Review: ‘Monsters vs. Aliens’
Review: ‘Monsters vs. Aliens’

Monsters vs. Aliens
2.5 stars out of 5
Let’s get the big question out of the way first. Yes, 3D is awesome and, yeah, Monsters vs. Aliens looks great in this format.
Moving on.
In DreamWorks’ latest cinematic endeavor for all ages, Monsters vs. Aliens works as a retro piece of bubble-gummy goodness of movies past. Complete with Godzilla-esque characters, a blob named B.O.B. and a scaly mutant, the story revolves around 20-something Susan (voiced by Reese Witherspoon) who is about to get hitched to self-absorbed local weatherman Derek (Paul Rudd). Directly after being notified on their wedding day that their highly anticipated honeymoon to Paris is on hold thanks to Derek’s interview in scenic Fresno, a strange glow is growing larger in the sky. After having a meteorite land on her, Susan grows a hefty 50 feet which lands her a quick skirmish with the army. After being tranqued, Susan wakes up to find herself in a huge window-less metal prison. With freaks.
Enter B.O.B.(Seth Rogen) the gelatinous being with no brain, Dr. Cockroach Ph.D. (Hugh Laurie), Link (Will Arnett) a.k.a. The Missing Link and the lovable, but snotty, Insectosaurus. Locked away because they are a hazard to society, our team of monsters spend their time playing Go Fish, tossing a ball against the wall and sharpening shivs. That’s until the alien scourge arrives. Evil squid-like alien Gallaxhar (Rainn Wilson) sends down a huge robot probe to collect Susan to extract a rare substance from her body. As the military and president’s plans to deal with the threat are fruitless, General/Warden W.R. Monger (Kiefer Sutherland) has an idea. Let their prisoners, the monsters, fight the aliens. Win? They gain their freedom. Lose and Earth will be destroyed. No pressure.
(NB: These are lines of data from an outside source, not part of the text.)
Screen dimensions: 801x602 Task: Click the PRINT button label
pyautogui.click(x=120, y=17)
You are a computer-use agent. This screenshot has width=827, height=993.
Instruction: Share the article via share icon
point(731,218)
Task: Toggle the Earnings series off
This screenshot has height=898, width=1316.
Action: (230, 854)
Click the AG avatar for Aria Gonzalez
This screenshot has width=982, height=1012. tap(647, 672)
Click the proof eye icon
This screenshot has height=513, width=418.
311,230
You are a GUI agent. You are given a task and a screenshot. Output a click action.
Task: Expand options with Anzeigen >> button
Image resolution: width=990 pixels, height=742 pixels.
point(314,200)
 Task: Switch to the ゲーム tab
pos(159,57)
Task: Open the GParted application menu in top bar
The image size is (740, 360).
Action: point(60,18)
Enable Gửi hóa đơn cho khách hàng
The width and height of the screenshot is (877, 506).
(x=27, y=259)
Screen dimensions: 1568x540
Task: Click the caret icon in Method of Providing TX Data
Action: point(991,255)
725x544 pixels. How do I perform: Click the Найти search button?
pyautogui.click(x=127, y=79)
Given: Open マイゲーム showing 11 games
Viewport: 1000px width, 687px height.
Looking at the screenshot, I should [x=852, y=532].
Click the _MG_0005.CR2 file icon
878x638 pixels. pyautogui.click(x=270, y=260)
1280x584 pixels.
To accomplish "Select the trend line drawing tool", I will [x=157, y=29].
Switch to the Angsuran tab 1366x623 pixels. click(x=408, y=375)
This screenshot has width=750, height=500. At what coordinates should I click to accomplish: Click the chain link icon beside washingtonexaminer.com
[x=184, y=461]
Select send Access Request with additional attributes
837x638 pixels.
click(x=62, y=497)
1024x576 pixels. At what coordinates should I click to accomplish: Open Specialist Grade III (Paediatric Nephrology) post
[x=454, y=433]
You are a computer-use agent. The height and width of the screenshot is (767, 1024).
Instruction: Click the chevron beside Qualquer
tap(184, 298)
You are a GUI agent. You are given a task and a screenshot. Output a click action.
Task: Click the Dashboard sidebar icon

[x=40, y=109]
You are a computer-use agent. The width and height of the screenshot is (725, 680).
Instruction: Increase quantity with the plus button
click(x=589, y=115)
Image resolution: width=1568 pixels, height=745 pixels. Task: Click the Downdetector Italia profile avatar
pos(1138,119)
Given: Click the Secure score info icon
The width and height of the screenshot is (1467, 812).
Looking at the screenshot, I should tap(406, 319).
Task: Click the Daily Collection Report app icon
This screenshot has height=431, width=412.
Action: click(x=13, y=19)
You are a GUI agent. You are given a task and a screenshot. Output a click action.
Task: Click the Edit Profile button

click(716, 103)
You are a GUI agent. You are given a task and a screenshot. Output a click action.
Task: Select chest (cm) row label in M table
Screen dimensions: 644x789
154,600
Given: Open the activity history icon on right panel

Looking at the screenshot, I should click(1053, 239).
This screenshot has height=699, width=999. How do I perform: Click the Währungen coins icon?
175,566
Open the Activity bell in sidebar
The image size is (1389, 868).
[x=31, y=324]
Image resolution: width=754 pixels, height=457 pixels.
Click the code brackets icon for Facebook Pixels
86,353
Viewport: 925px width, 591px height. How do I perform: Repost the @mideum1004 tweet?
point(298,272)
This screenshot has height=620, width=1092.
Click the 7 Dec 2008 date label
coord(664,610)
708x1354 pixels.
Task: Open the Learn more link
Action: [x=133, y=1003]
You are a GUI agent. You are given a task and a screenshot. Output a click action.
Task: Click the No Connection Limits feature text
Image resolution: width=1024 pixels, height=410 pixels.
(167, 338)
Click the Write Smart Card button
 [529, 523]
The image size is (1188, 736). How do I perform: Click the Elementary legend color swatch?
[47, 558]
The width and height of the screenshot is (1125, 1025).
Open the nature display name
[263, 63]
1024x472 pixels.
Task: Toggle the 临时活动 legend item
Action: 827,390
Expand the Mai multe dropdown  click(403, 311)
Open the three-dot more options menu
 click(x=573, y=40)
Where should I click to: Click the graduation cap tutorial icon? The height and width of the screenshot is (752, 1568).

Unfunny even by DreamWorks standards, Monsters vs. Aliens makes no attempt to engage the over-5 crowd with its uninspired dialogue and uninteresting characters. The single most intriguing part of the story was that these monsters were trapped in solitary confinement for simply looking hideous and scaring people simply by just standing around. Then, when trouble starts a poppin’, the government needs their help and they jump at the chance. No apologies and no regrets from a system that captured them, without just cause, simply because they look funny. It doesn’t ring true for prisoners to defend their captors by simply asking them. Also, lifting characters from other, better movies is tiresome and unimaginative. It doesn’t help that even the film’s slapstick is corny and the audience, aside from the younglings, I was sitting with didn’t laugh until 70 minutes into the movie.
Despite this latest entry, I’m really enjoying this growing trend (some have even called it a movement) of 3D films. They look great, they force audiences to see a movie in an actual theater instead of waiting for the DVD release, and it is a communal, immersing environment for moviegoers. It also doesn’t hurt studios that they’re able to charge a bit more to help offset large costs. But with all the 3D hype and its legions of proponents, here’s the one crucial aspect that’s missing from these films: they’re not great. The novelty of 3D is already wearing thin with releases that, in order to cover up very two dimensional stories, have to use a technology to draw in fans. Exhibit A and B: My Bloody Valentine and Coraline.
As most of us are probably used to saying by now when it comes to animated flicks: wait for the Pixar movie to come out. It’s also in 3D.